أربعة

61 6 0
                                    

Empat

Sebuah apartemen kuno masih berdiri kokoh menghadap taman yang indah. Ini cocok untuk mereka berdua. Kota yang sekarang mereka pijak memang tidak seramai Tokyo, tetapi kesan bersejarahnya begitu melekat kuat pada setiap sisinya.

Itachi dan Konan menaiki tangga beriringan karena apartemen tersebut hanya memiliki tiga lantai.

Nomor 25 lantai dua. Akhirnya, mereka sampai juga. Konan segera mengambil kunci dan membukanya. "Ayo, masuk," ajak Konan lalu masuk terlebih dahulu. Itachi mengekor. Ia benar-benar tidak menyangka istrinya seaktif ini bahkan saat ia hamil.
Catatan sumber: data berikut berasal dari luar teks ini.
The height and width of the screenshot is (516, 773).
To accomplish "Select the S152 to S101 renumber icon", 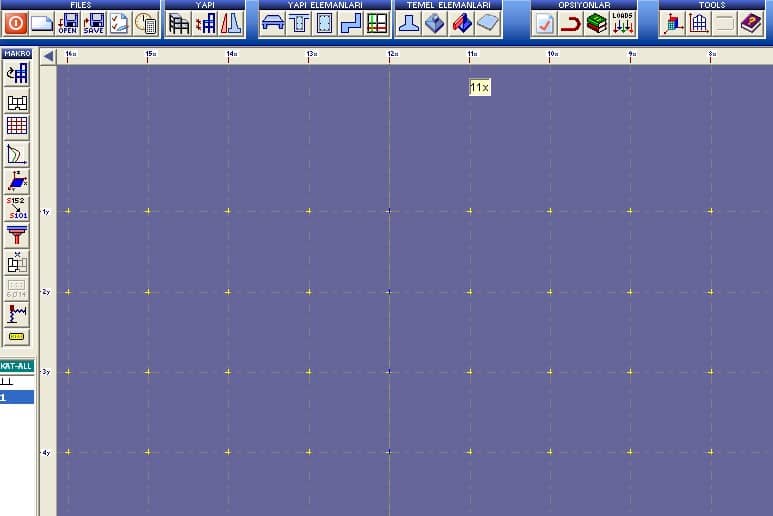I will (17, 208).
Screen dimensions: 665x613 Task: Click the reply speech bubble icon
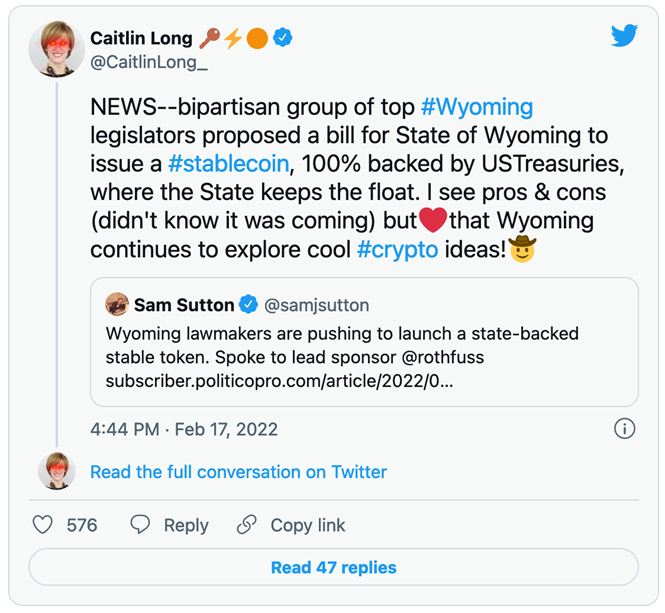[140, 525]
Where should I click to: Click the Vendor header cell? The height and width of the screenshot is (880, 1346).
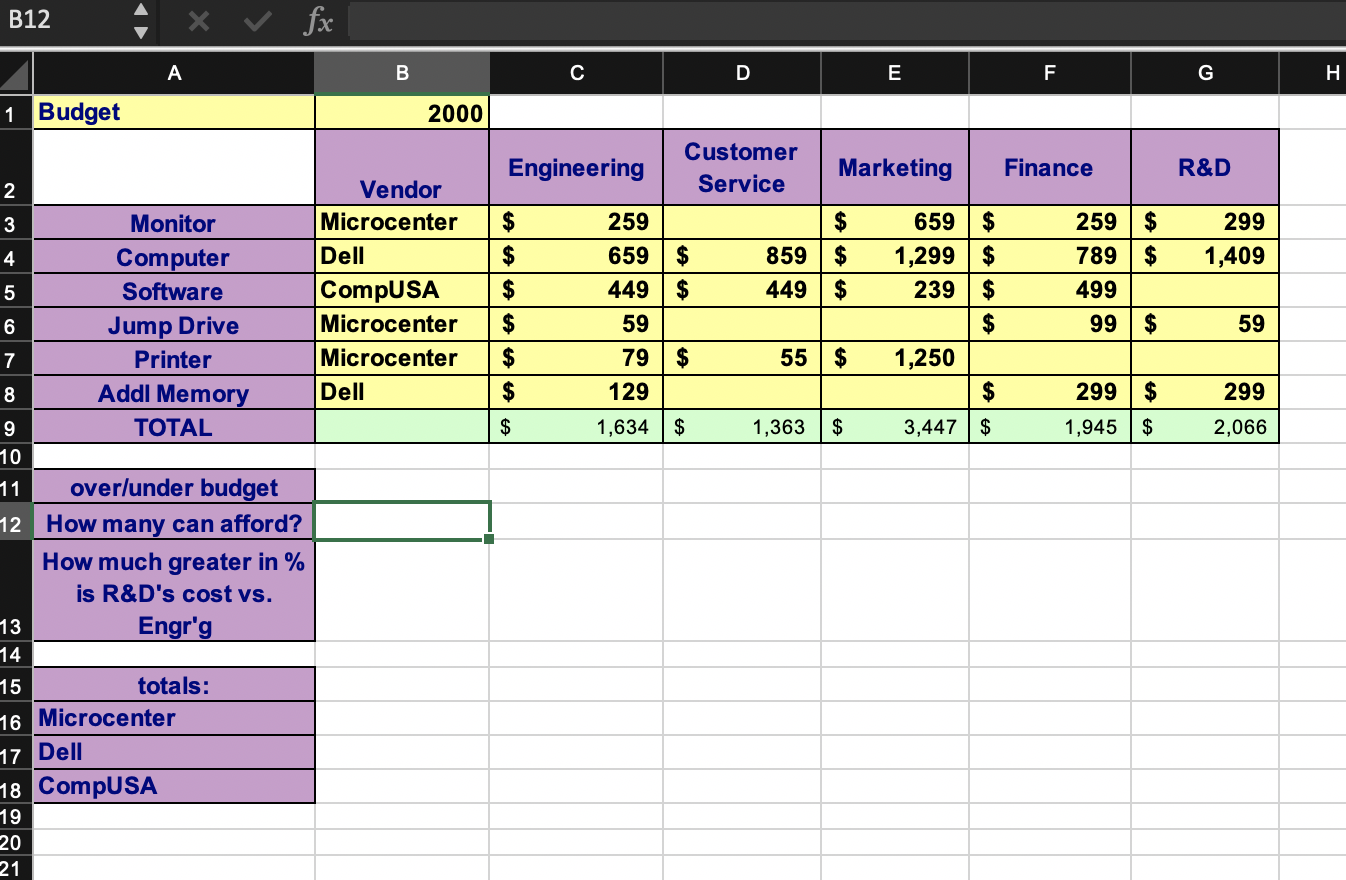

Apato yang mereka tempati memiliki sebuah ruang tamu, dua buah kamar tidur, sebuah kamar mandi, dan ruang makan yang merangkap dengan dapur. Cukup mewah untuk Konan tetapi akan berbeda ceritanya jika objeknya adalah Itachi. Apato ini juga menghadap matahari terbit. Tentu bisa digunakan berjemur oleh anak mereka ketika sudah lahir.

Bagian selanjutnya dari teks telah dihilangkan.